La poésie russe contemporaine – nommée « post-soviétique » dans l’introduction de cette anthologie -, émerge, nous dit-on, de l’agonie ainsi que de la désagrégation finale du marxisme soviétique. Evgueni Bounimovitch nous présente, conséquemment, deux « vagues » poétiques incarnées par deux générations spécifiques : celle du début des années cinquante et celle qui a vu le jour à l’aube des années soixante-dix.
La première sera représentée par ceux et celles qui ont écrit durant cette agonie du mythe de l’URSS, tandis que la deuxième nous offre une culture « autre », « parallèle », plus contemporaine, « postmoderne » et éclatée, difficile à cerner, même si on a pu la nommer génération « Babylone », du nom du groupement poétique le plus connu. « Babylone est plus qu’un groupe, c’est aussi une métaphore assez exacte : à la suite de la désintégration du pays et de son espace idéologique, les langages poétiques les plus différents ont désormais droit presque égal de cité dans la Russie actuelle. »
La nouvelle poésie russe nous fait connaître trente-trois créateurs et créatrices ; les textes de chacun sont précédés d’une brève note biographique : c’est donc tout un panorama que l’on est amené à considérer.
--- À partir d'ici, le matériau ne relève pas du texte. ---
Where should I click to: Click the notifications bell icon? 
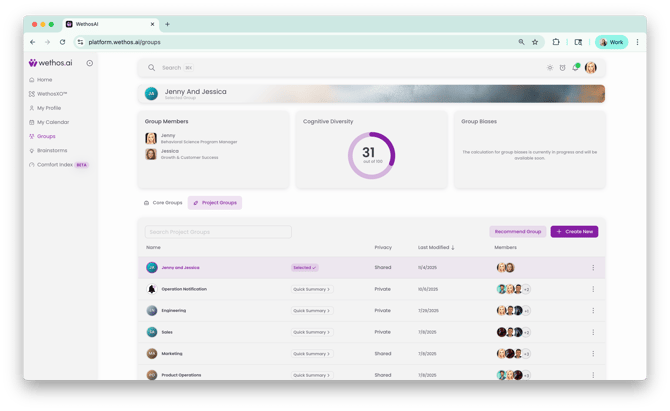point(575,68)
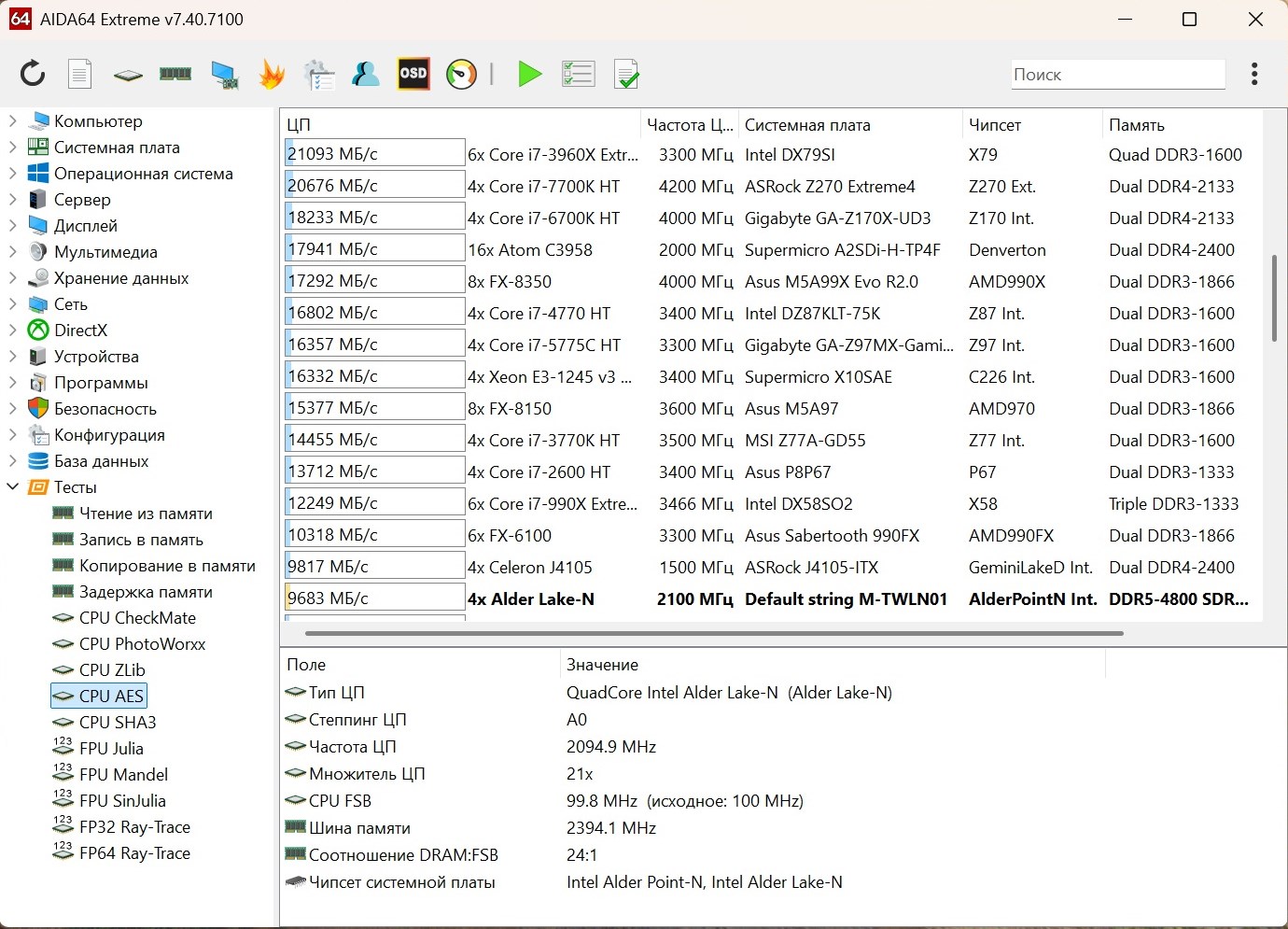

Les thématiques ou horizons explorés par les deux générations sont multiples : on a pu parler de tenants du métamétaphorisme, du conceptualisme et du polyslisme ! Comme l’a écrit à ce propos Vlikhail Aïzenberg, l’un des poètes dits de la seconde vague : « Il s’agit d’une tentative de coexistence et d’influence mutuelle du divergent plutôt que d’une multiplication du semblable ». Toujours est-il que la nouvelle poésie russe semble tout autant parlante que celles dites de l’« âge d’or »(Pouchkine) ou de l’« âge d’argent » (Maïakovski), tout en étant, évidemment, excessivement éloignée de la poésie soviétique officielle de naguère…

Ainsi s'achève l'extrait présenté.